Zumindest schöpfen die sowohl englischen, als auch japanischen SprecherInnen dieses verfügbare Potential voll aus. Puristen greifen ohnehin sofort zum gelungenen Japan-O-Ton, während sich auch die englischsprachige Variante hören lassen kann und sämtliche in die Worte gelegten Emotionen stilvoll überträgt. Einzig und allein bei den deutschen Untertiteln lässt sich meckern, die sprudeln vor nervigen Bezugsfehlern nämlich nur so über. Seid ihr durch das Medium oder andere Einflüsse bereits fortgeschritten mit der englischen Sprache vertraut, fällt das Ungleichgewicht zwischen gesprochenen Worten und eingeblendetem Text besonders stark auf. Nervig ist das allemal, irgendwie ja noch verzeihbar, aber sobald euch das Spiel kulturellen Kontext in Form eines hawaiianischen Dankeschöns als völlig unsinnig übersetztes (wohlgemerkt französisches!) Bon Voyage verkaufen will, sollte selbst dem letzten Sprachmuffel das sonst so verwöhnte Ohr platzen. Ein typischer Kandidat aus der Kategorie: Dem zuständigen Übersetzungsstudio fehlte wieder mal der Bezug zum eigentlichen Werk. Fragwürdig, steht mit Sega doch ein überaus finanzstarkes Unternehmen hinter der Reihe.
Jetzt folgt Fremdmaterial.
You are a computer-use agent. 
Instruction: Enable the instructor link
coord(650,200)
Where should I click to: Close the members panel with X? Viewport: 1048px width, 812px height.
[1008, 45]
Apropos, Finanzen. Ob ihr euch zur Veröffentlichung von Like a Dragon: Infinite Wealth für die Standard, die Deluxe oder gar die Ultimate Edition des Titels entscheidet, ist nicht länger nur eine Frage des guten Geschmacks. Exklusive Kostüme und hilfreiche Gegenstände, bzw. Erweiterungen für so ziemlich jeden Bereich des Spiels, machen besonders fleißigen SpielerInnen den Mund wässrig, für die digitalen Extras aber gleich 109,99€ zu verlangen, ist bestenfalls eine besorgniserregende Entscheidung, die einmal mehr Zweifel über die Zukunft der Branche sät. Eine noch größere Bombe lässt aktuell der New Game Plus-Modus platzen. Der ist derzeit überhaupt kein Teil der angebotenen Versionen, soll allerdings trotzdem zusätzliche Kosten verursachen, sobald dieser im Laufe der kommenden Wochen nachträglich erscheint.

Like a Dragon: Infinite Wealth ist eine Wundertüte voll spielerischer Überraschungen. Packend erzählt, oft urkomisch inszeniert, bietet der gelungene Mix aus Rollenspiel und Action Adventure erstmals wahres Urlaubsflair im unverbrauchten Hawaii-Setting. Mutig und innovativ zugleich, reichert Ryu Ga Gotoku Studios altbewährte Formeln mit frischen Zutaten an und bietet dadurch fast grenzenlos spaßiges Gameplay an so ziemlich jeder Ecke des Panorama-Idylls. Die gewohnt hohe Qualität gerät mit kleineren Technik-Mängeln, einem eher gemächlichen Tempo und der fragwürdigen DLC-Politik zwar manchmal in Streit, doch das kann längst nicht darüber hinwegtäuschen, dass wir hier bereits einen DER Titel des Jahres haben. Like a Dragon? Like a GOTY! Unbedingt spielen!


Like a Dragon: Infinite Wealth erscheint am 26. Januar 2024 für Xbox, Playstation und den PC via Windows und Steam. Während die Standard Edition als Vollpreistitel mit den obligatorischen 69,99€ zu Buche schlägt, verlangen Deluxe und Ultimate Edition jeweils 84,99€, bzw. 109,99€ von euch.

Für diesen Test von Like a Dragon: Infinite Wealth auf der Playstation 5 wurde uns freundlicherweise ein Reviewcode vom Publisher Sega und unseren Medienpartnern bei Plaion zur Verfügung gestellt. Screenshots stammen aus dem offiziellen Presse-Kit.